Os senadores haviam aprovado três emendas ao texto. A primeira determinava que os recursos repassados que não fossem usados em até 120 dias pelos estados ou Distrito Federal deveriam ser automaticamente revertidos ao fundo estadual de cultura ou, na falta deste, ao órgão ou entidade estadual responsável pela gestão desses recursos. Já o texto da MP determina que esses recursos não usados teriam de ser restituídos à União. 
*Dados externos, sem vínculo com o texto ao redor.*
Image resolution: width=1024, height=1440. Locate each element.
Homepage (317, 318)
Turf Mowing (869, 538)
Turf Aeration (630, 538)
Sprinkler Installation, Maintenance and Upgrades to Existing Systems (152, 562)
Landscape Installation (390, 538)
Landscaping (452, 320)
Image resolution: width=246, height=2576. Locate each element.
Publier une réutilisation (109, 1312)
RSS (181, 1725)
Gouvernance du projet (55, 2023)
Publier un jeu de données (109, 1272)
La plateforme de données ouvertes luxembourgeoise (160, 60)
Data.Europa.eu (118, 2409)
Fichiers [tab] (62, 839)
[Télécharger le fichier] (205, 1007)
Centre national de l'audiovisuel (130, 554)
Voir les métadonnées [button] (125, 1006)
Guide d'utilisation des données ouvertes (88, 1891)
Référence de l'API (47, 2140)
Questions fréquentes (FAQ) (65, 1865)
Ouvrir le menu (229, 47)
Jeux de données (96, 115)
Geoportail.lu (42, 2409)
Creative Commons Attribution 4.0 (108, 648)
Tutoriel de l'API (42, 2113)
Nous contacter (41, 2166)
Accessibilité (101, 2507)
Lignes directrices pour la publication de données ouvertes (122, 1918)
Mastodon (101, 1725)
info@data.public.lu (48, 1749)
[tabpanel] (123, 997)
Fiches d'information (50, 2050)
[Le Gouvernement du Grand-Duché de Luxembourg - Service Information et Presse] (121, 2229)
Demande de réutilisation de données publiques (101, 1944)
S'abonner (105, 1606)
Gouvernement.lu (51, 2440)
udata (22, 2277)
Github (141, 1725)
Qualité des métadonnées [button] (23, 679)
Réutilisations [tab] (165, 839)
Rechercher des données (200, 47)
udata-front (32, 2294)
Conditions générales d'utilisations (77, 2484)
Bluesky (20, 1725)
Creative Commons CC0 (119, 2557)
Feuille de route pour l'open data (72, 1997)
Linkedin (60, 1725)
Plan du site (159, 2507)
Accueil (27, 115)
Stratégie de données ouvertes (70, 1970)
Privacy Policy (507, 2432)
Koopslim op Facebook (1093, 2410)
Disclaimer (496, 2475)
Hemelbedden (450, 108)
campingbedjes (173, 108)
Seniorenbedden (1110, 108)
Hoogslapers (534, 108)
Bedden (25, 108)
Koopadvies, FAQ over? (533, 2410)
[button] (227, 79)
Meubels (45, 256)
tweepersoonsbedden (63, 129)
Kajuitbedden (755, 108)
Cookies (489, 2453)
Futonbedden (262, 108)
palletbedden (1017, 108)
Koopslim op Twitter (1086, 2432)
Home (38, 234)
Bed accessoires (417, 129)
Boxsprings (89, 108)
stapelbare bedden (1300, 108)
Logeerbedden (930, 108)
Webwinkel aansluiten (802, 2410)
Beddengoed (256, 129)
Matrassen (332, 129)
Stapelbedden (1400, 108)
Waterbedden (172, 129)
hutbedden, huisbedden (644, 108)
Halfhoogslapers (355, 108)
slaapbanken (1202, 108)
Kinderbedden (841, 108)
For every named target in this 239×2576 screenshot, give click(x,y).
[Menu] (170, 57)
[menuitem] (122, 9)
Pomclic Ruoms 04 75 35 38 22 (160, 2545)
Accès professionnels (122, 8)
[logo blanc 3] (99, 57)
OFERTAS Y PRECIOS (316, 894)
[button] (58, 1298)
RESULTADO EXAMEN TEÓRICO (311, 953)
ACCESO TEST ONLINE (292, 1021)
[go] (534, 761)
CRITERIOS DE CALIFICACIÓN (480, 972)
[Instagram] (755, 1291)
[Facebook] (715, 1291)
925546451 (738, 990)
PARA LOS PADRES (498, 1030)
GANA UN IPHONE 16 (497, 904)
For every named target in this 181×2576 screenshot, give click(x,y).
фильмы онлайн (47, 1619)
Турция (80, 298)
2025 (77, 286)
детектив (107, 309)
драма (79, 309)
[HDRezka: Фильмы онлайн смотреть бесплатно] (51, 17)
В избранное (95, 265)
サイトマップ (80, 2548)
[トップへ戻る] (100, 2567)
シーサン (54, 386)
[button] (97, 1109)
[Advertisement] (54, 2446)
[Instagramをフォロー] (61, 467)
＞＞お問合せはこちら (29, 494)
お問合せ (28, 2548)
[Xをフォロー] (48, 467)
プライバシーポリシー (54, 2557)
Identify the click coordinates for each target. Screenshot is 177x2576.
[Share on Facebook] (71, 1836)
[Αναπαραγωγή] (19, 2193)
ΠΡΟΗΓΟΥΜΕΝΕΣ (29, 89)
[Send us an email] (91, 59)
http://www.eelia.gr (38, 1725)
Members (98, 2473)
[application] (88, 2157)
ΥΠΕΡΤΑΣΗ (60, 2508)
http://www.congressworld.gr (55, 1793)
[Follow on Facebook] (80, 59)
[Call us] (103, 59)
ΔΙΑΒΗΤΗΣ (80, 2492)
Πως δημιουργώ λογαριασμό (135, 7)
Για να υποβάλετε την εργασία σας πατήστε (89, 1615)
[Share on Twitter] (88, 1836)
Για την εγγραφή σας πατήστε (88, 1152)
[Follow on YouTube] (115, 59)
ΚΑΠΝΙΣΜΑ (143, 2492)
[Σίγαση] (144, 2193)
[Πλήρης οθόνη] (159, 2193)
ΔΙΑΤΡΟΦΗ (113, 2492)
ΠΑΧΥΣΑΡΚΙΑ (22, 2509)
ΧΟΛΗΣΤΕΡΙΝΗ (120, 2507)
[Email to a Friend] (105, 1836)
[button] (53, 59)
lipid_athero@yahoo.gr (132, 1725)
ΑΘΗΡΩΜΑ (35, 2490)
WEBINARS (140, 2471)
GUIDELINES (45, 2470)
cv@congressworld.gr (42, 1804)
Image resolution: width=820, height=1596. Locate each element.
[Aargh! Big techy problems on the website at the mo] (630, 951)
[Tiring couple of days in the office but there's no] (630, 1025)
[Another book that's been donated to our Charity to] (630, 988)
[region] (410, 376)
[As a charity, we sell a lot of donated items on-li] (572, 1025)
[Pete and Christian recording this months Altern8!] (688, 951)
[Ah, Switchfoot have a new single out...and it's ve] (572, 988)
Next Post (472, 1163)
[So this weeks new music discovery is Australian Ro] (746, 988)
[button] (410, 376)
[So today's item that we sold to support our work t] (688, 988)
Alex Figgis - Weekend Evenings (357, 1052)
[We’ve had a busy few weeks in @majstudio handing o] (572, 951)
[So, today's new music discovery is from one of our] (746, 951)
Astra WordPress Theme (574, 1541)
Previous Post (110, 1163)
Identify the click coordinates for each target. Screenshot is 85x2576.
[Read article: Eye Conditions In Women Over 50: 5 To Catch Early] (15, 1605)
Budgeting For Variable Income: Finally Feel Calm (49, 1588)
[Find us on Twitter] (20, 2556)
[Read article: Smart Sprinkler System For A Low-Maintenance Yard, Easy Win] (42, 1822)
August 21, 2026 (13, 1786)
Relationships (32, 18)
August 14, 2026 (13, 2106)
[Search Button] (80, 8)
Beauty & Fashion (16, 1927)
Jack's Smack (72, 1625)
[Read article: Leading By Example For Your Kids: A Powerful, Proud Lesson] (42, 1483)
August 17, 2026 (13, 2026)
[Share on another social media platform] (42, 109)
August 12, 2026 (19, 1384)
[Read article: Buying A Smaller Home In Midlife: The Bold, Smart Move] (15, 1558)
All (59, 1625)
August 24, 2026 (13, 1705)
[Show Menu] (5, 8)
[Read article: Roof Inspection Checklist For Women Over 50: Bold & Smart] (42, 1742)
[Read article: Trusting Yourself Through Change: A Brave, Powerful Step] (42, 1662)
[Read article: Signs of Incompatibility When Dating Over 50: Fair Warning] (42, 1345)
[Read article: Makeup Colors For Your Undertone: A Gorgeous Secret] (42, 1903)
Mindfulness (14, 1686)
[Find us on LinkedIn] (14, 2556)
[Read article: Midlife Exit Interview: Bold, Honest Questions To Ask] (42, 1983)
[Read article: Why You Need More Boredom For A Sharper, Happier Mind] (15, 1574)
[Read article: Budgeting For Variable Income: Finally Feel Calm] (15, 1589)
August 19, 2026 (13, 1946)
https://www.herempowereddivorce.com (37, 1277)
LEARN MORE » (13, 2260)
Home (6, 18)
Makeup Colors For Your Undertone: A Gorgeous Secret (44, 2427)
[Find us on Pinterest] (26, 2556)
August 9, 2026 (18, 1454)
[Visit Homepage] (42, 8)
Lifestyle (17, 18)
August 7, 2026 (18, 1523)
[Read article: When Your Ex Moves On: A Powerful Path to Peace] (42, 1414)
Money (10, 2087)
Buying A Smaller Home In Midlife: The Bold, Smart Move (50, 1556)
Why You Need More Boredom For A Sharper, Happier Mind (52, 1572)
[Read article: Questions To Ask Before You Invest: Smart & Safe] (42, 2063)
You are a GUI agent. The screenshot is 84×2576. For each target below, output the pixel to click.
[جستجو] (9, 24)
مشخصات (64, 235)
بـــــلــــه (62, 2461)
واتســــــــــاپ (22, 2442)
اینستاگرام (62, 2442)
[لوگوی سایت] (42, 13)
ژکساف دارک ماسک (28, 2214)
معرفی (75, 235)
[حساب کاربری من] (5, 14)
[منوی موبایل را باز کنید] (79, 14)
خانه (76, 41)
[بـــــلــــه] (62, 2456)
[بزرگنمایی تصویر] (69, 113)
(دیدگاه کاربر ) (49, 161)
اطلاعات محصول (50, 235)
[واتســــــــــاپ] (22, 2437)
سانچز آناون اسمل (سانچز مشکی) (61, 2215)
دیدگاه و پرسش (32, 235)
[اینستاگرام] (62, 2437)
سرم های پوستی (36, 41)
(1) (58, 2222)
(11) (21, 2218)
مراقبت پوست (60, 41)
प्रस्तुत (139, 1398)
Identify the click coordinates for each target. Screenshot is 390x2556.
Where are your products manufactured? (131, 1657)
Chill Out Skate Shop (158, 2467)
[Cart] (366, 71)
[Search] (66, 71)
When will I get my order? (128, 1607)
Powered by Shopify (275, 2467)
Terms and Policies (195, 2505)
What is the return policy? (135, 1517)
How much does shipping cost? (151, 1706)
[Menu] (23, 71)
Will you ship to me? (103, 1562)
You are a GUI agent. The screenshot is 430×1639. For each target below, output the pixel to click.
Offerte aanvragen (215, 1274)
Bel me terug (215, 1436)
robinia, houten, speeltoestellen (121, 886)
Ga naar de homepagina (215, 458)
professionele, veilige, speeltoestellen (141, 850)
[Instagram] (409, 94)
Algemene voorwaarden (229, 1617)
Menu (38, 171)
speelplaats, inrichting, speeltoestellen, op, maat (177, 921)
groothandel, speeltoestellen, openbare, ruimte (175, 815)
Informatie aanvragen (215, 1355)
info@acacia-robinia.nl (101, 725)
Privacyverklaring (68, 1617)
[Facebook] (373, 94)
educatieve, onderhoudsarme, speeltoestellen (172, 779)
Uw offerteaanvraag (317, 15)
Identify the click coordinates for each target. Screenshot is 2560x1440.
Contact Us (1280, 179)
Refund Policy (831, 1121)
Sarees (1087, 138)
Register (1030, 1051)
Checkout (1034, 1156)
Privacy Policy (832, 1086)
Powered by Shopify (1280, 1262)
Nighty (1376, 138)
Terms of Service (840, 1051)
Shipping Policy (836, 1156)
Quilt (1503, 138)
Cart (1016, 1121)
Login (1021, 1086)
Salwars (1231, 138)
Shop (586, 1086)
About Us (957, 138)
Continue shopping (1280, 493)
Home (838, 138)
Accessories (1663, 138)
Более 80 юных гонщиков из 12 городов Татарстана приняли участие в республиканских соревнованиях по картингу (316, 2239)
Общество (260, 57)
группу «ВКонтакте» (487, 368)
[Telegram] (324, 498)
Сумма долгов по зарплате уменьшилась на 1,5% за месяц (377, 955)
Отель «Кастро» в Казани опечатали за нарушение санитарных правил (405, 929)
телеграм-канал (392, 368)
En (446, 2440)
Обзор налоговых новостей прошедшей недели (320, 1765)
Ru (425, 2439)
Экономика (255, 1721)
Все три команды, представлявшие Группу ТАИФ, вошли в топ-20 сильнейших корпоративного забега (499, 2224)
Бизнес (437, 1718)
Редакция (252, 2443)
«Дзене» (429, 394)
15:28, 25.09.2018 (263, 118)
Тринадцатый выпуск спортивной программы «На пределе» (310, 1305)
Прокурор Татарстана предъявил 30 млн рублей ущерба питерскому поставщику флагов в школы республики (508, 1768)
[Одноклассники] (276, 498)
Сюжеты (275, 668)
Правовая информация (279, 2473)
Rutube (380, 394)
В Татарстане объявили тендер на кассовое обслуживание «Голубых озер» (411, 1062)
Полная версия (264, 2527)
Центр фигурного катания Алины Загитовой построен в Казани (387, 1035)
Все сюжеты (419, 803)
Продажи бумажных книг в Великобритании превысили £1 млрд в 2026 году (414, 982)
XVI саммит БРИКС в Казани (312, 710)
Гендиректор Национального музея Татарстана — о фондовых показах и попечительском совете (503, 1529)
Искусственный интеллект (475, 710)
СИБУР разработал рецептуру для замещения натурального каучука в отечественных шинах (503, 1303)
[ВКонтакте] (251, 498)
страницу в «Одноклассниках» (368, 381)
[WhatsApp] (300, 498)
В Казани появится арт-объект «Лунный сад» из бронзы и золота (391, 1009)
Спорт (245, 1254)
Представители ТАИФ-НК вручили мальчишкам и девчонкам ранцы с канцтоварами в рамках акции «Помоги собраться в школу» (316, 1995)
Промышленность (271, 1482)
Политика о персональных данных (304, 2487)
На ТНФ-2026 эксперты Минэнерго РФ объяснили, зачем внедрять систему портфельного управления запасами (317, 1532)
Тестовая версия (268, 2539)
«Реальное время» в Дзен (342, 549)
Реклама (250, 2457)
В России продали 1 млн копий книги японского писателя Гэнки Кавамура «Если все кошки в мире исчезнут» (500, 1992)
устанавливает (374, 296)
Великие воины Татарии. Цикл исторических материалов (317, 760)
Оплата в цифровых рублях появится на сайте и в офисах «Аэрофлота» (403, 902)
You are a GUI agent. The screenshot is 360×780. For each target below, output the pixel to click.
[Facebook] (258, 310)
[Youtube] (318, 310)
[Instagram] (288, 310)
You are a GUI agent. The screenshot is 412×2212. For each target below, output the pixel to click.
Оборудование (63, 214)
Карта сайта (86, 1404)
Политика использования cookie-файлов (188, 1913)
A Lei Aldir Blanc já prevê dispositivo semelhante apenas para os municípios, com retorno do dinheiro não usado para o fundo cultura do respectivo estado, mas com prazo de 60 dias. A segunda emenda aumentava esse prazo referente aos municípios para 120 dias também. A terceira mudança determinava que os estados, o Distrito Federal e os municípios deveriam apresentar em seus sites oficiais “relação das pessoas físicas e jurídicas beneficiárias das transferências, bem como eventuais prestações de contas” e encaminhar essas informações para fiscalização do Tribunal de Contas da União (TCU).

Para garantir celeridade na liberação dos recursos, o relator da MP, deputado José Guimarães (PT-CE), recomendou a rejeição do texto dos senadores.

— Diante da urgência necessária à liberação dos recursos para as diversas categorias de artistas que já se encontram há muito tempo em condições precárias de sobrevivência, recomendamos a rejeição das alterações — afirmou.

Lei Aldir Blanc

A Lei Aldir Blanc (Lei 14.017, de 2020), sancionada no dia 29 de junho, determinou a transferência pela União a estados, Distrito Federal e municípios de R$ 3 bilhões, em parcela única, a serem destinados a políticas assistenciais para profissionais do ramo cultural. Os recursos foram alocados pela MPV 990/2020, que abriu crédito extraordinário no mesmo valor por meio da emissão de títulos públicos. 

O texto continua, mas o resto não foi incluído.